4. Chemical/Thermal Adjuvants: The cavity is treated to kill microscopic residual cells. Options include:
* Phenol (89%): Causes protein coagulation. Must be neutralized with alcohol.
* Cryotherapy (Liquid Nitrogen): Induces cell necrosis via ice crystal formation. Carries a risk of pathologic fracture.
* Argon Beam Coagulation: Provides thermal necrosis to the cavity walls.
5. Reconstruction: The defect is typically packed with PMMA bone cement. Cement provides immediate structural stability, allows for early weight-bearing, and its exothermic reaction during curing provides an additional thermal adjuvant effect. Furthermore, the radiopaque cement allows for easy radiographic detection of local recurrence (which appears as a radiolucent halo around the cement mantle).


Management of Metastatic Bone Disease

The skeleton is the third most common site for metastatic disease (following lung and liver). Breast, prostate, lung, thyroid, and renal cell carcinomas frequently metastasize to bone.

Evaluation and Prognostication

The goal of surgery is palliative: to relieve pain, restore function, and prevent or treat pathologic fractures. The Mirels' Criteria is used to predict the risk of pathologic fracture based on four variables:
1. Site: Upper extremity (1), Lower extremity (2), Peritrochanteric (3).
2. Pain: Mild (1), Moderate (2), Functional/Severe (3).
3. Lesion Type: Blastic (1), Mixed (2), Lytic (3).
4. Size: <1/3 cortex (1), 1/3 to 2/3 cortex (2), >2/3 cortex (3).
A score of 9 or greater is a strong indication for prophylactic surgical fixation.

Surgical Principles for Metastatic Disease

  • Renal Cell and Thyroid Carcinoma: These metastases are highly vascular. Preoperative transarterial embolization (within 24-48 hours of surgery) is mandatory to prevent catastrophic intraoperative hemorrhage.
  • Diaphyseal Lesions: Best managed with locked intramedullary nailing. The entire bone should be bypassed to protect against future metastases.
  • Periarticular Lesions: Extensive destruction of the femoral head or neck is best managed with prosthetic replacement (hemiarthroplasty or total hip arthroplasty) rather than internal fixation, as the irradiated, tumor-laden bone will not heal.
  • Adjuvant Radiotherapy: Postoperative radiation is generally required to halt local tumor progression, typically initiated 2-3 weeks post-surgery once the wound has healed.

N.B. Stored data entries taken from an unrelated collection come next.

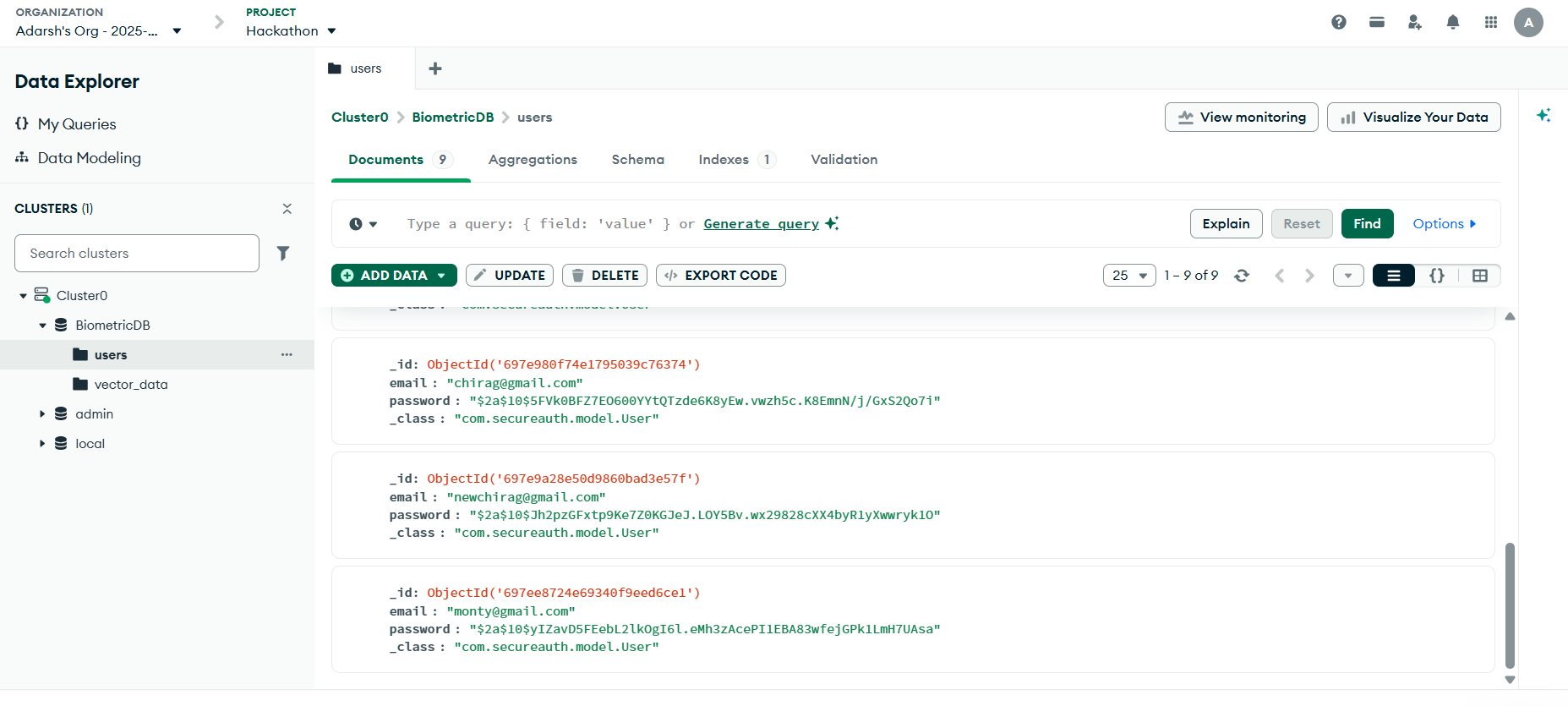
Task: Click the filter clusters funnel icon
Action: [x=283, y=253]
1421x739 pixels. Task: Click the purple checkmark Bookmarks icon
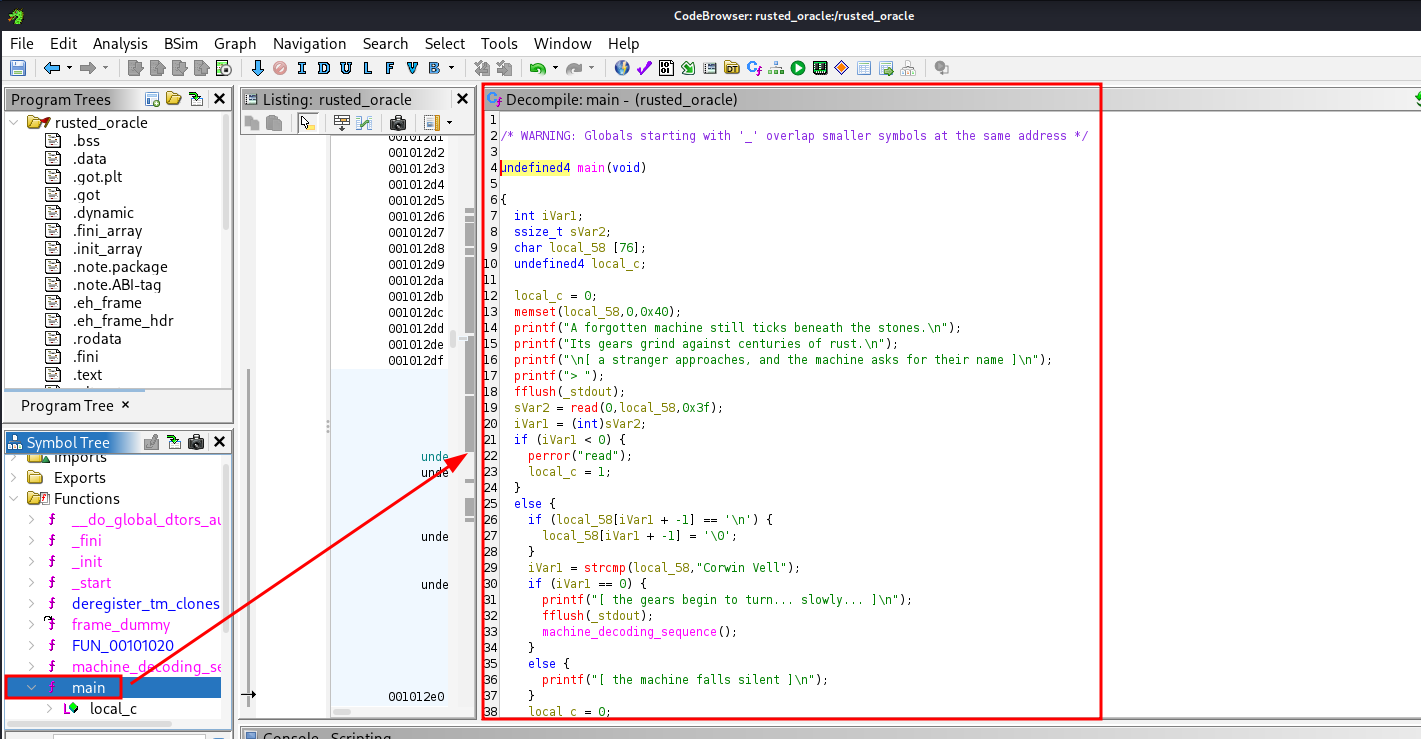tap(644, 68)
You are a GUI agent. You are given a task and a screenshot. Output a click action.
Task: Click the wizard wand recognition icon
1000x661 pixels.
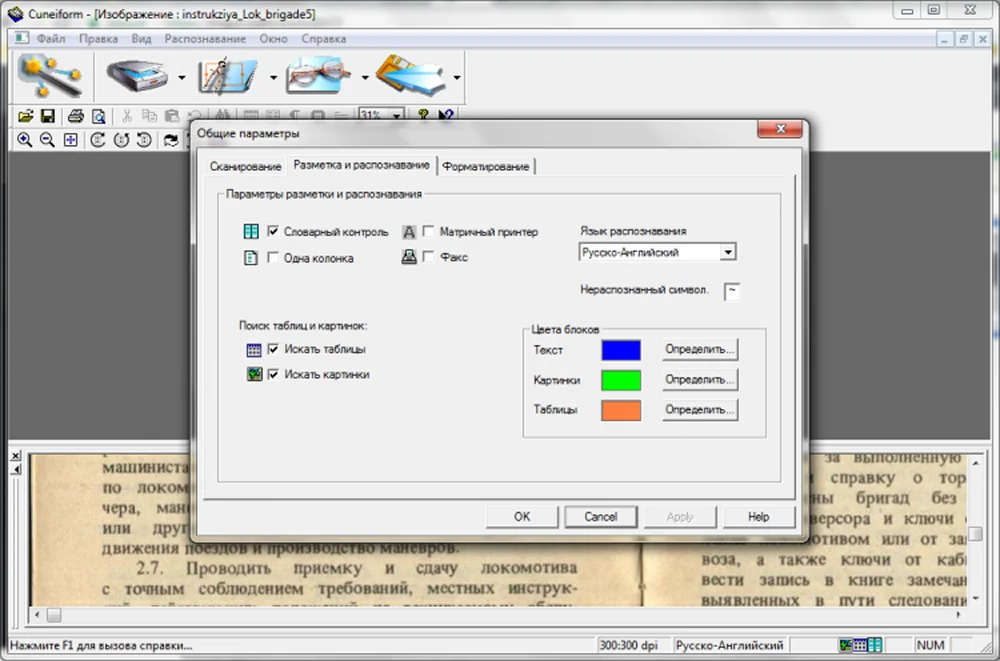coord(50,76)
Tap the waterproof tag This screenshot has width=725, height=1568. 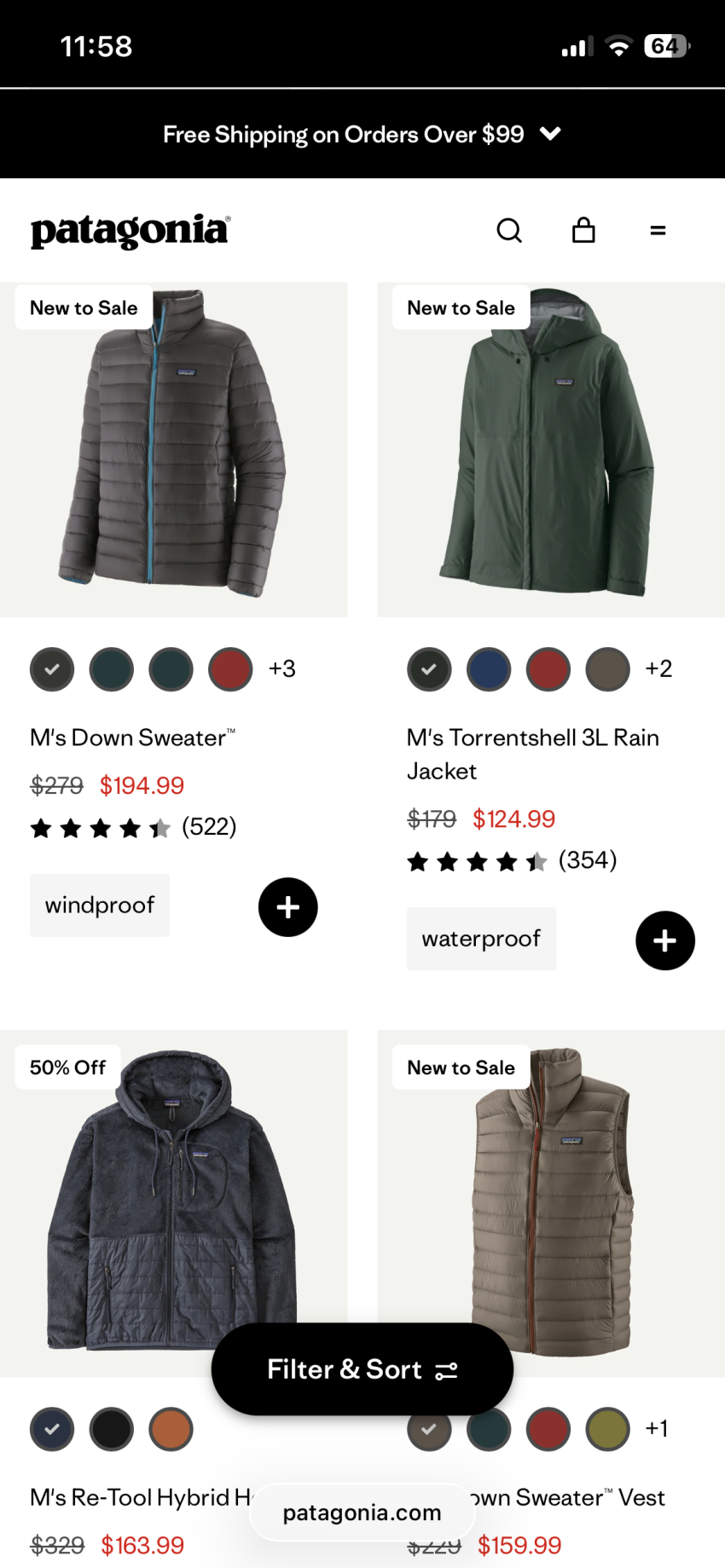point(481,939)
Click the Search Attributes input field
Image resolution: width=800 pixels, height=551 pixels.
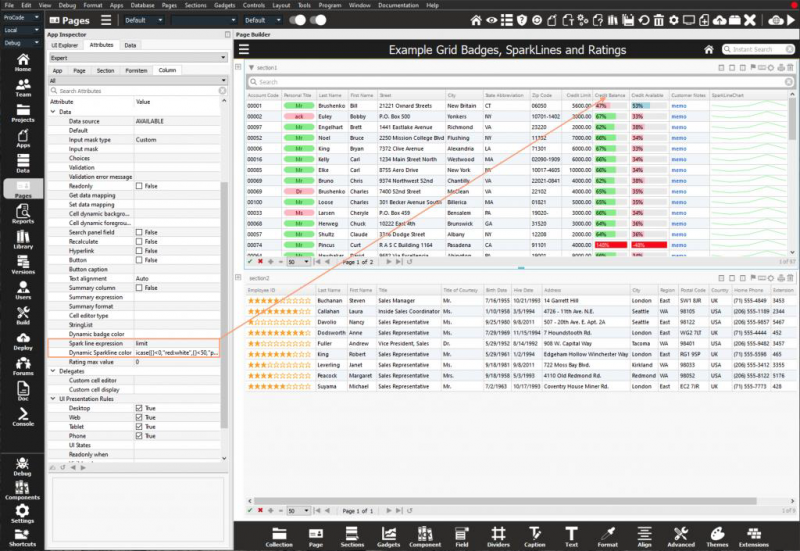point(130,91)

Postoperative Protocols and Rehabilitation

Rehabilitation in orthopedic oncology is highly individualized, depending on the reconstruction type and the patient's adjuvant therapy schedule.

  • Wound Healing: Chemotherapy and radiation severely compromise wound healing. Sutures or staples should remain in place for a minimum of 3 to 4 weeks.
  • Weight-Bearing: Cemented endoprostheses allow for immediate weight-bearing as tolerated. Allograft reconstructions require strict non-weight-bearing or partial weight-bearing until radiographic evidence of host-graft union is observed (often 6-9 months).
  • Functional Evaluation: The Musculoskeletal Tumor Society (MSTS) scoring system, developed by Enneking, is utilized to objectively evaluate postoperative function, assessing parameters such as pain, range of motion, strength, joint stability, and emotional acceptance.
  • Surveillance: Intensive surveillance is required to detect local recurrence and pulmonary metastases. For high-grade sarcomas, this involves physical examination, local imaging (MRI), and chest CT every 3 months for the first 2 years, every 6 months for years 3-5, and annually thereafter.

By adhering to these rigorous, evidence-based principles, the orthopedic oncologist can navigate the complex balance between complete tumor eradication and the preservation of a functional, durable extremity.